# What to do:
Everything from the line containing "Viewport: 620px width, 533px height." through the last line of the data below is to be retyped exactly, apart from the pictures.

* * *

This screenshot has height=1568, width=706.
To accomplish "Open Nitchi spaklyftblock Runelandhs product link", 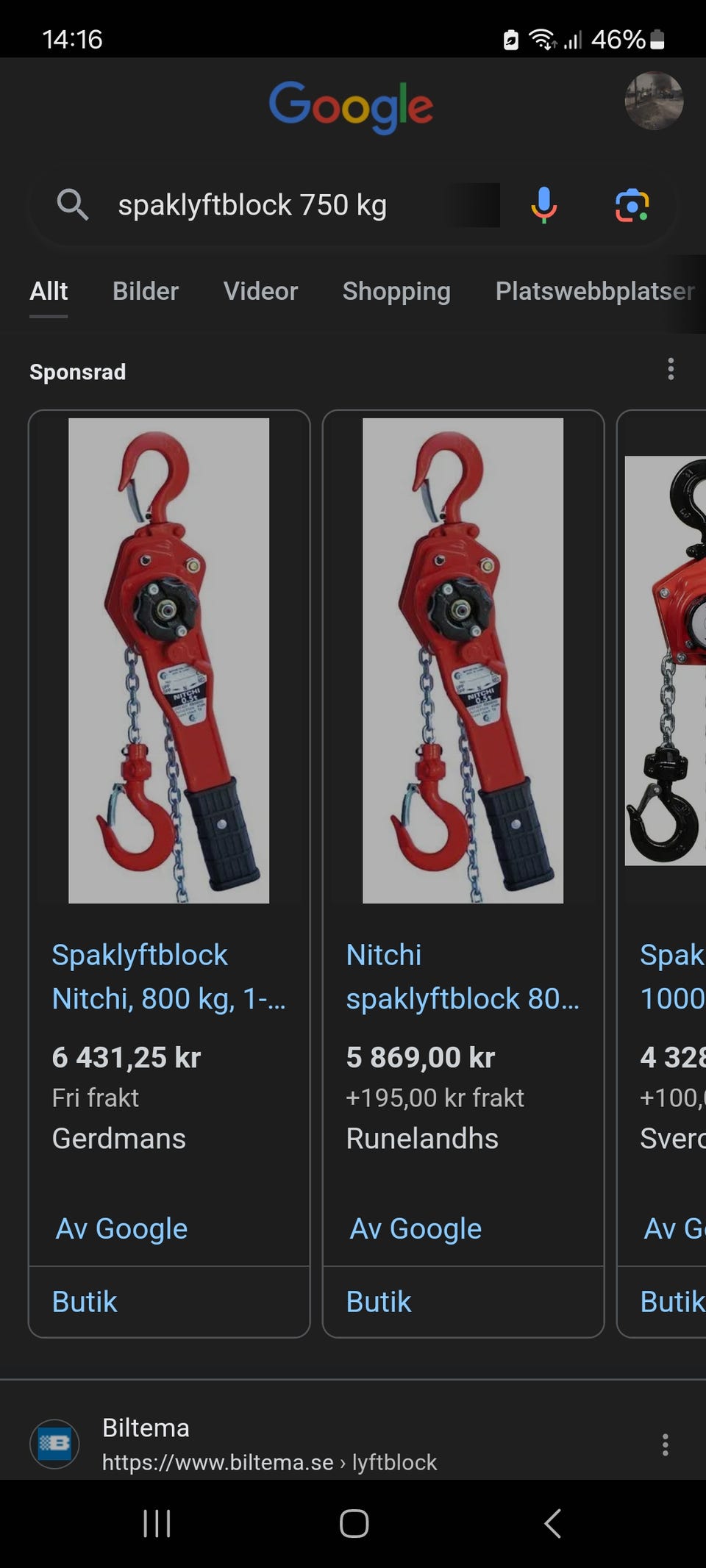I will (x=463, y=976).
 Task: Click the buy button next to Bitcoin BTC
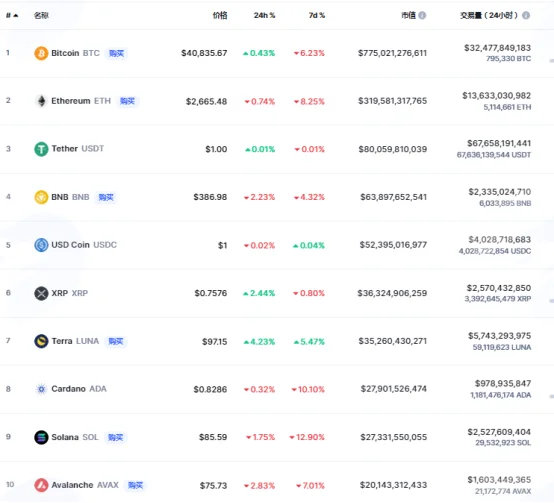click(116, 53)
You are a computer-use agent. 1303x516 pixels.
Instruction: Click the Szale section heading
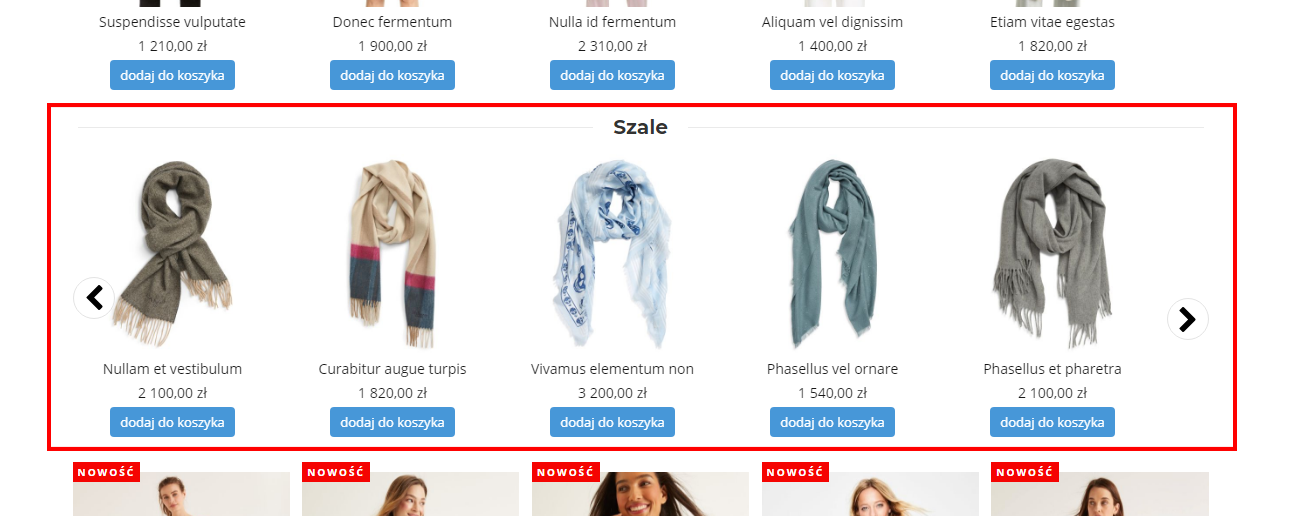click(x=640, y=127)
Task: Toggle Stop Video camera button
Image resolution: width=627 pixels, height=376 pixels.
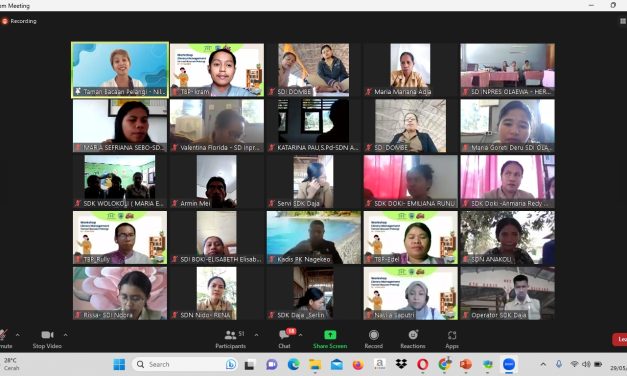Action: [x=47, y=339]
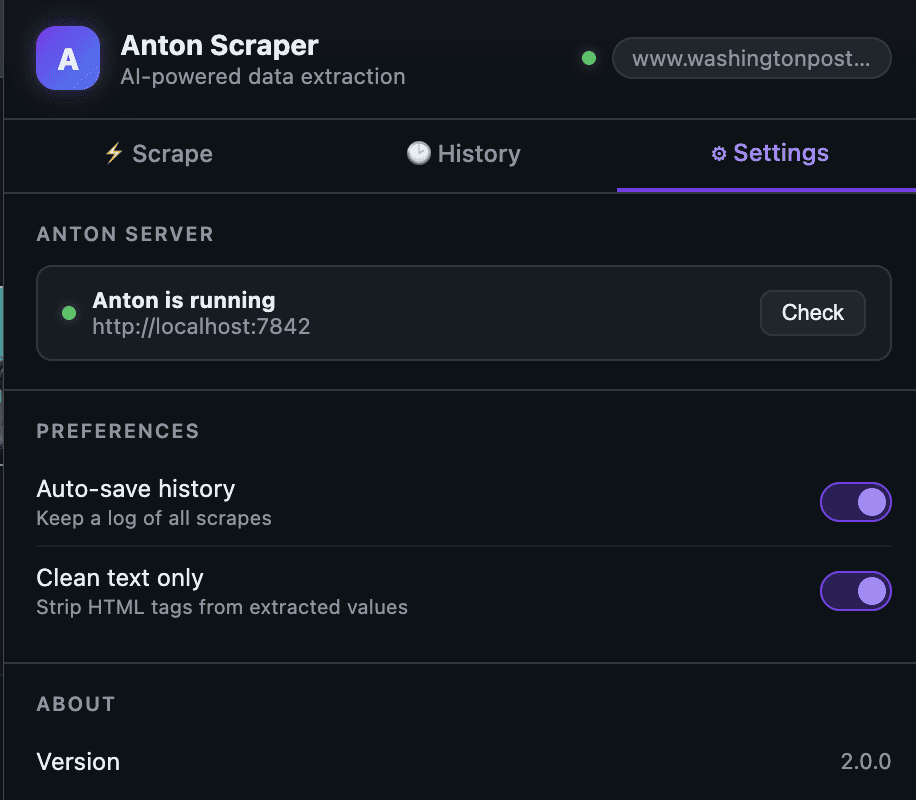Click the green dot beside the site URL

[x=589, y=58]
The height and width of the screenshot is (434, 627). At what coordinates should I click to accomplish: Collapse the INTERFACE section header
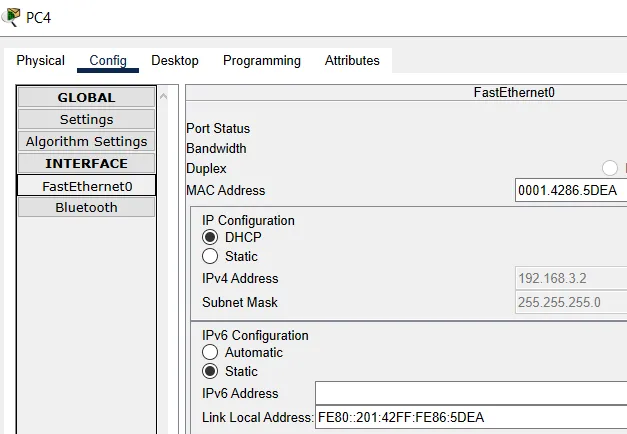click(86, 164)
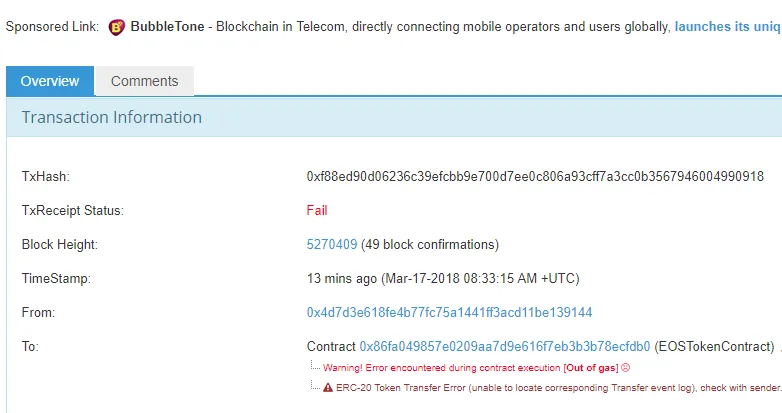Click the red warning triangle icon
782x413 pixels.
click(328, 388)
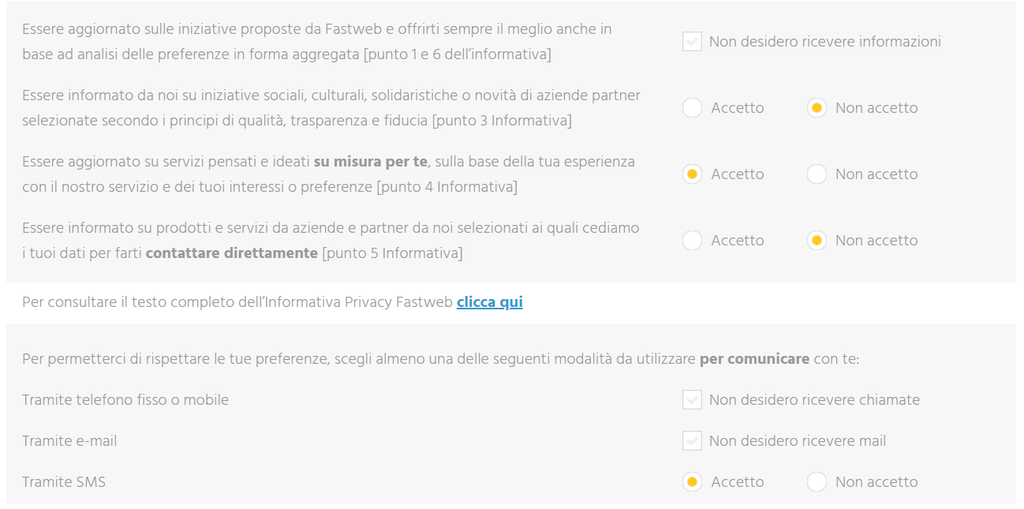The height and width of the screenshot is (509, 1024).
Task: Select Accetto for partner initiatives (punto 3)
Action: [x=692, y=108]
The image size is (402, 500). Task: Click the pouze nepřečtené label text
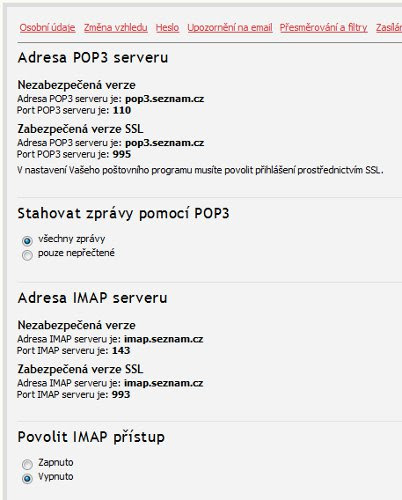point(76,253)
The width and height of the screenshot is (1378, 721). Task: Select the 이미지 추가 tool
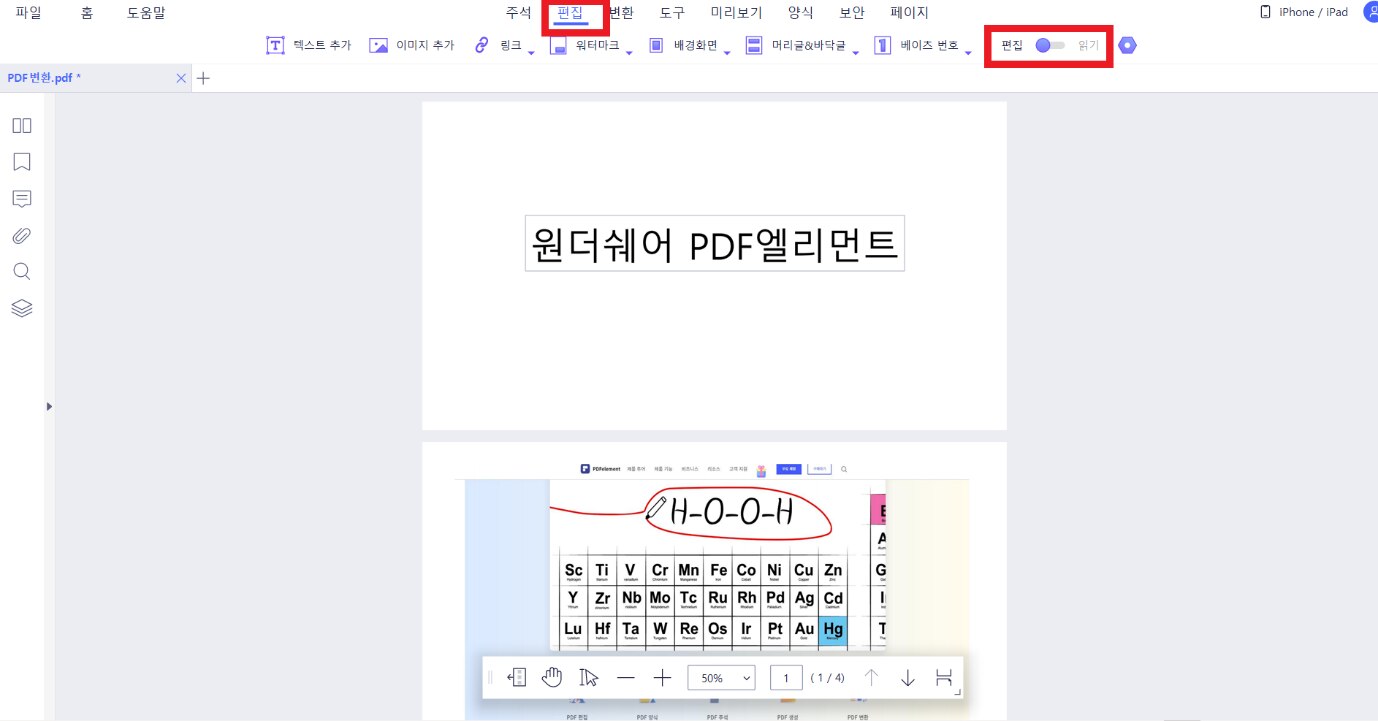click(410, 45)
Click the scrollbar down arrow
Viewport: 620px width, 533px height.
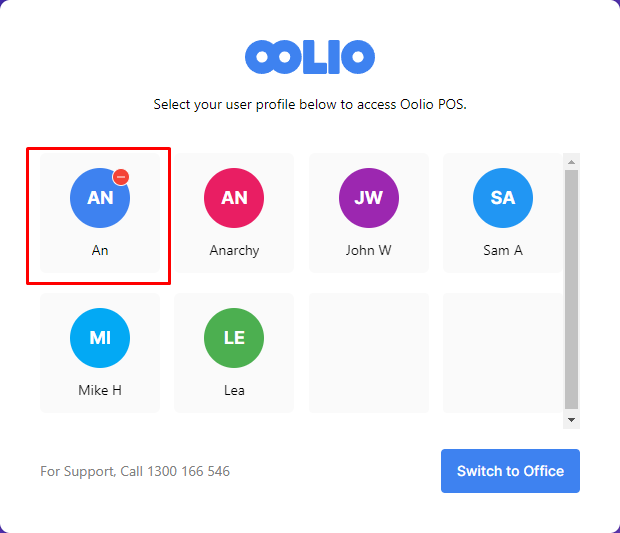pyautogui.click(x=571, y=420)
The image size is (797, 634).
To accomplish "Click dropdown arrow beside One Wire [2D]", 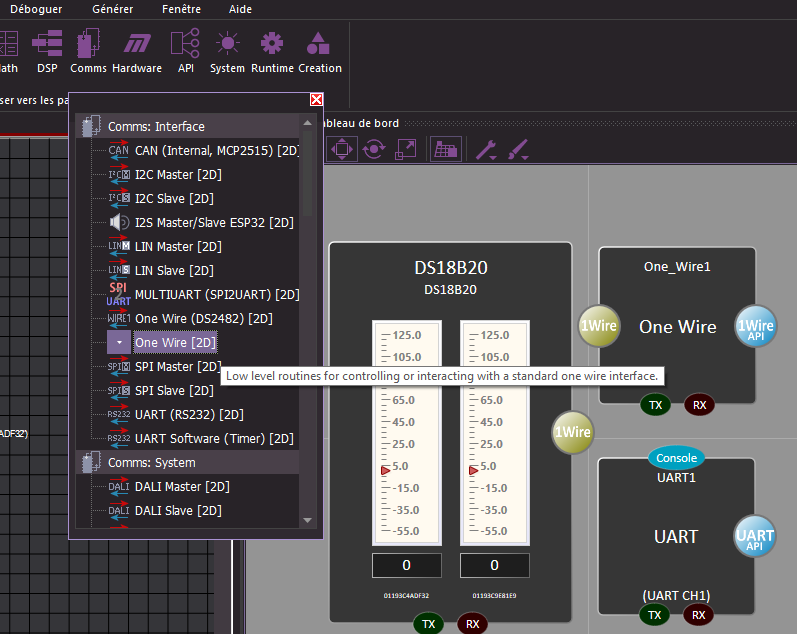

* * *

# Result for this task:
Viewport: 620px width, 533px height.
pyautogui.click(x=571, y=420)
The image size is (797, 634).
To accomplish "Click dropdown arrow beside One Wire [2D]", 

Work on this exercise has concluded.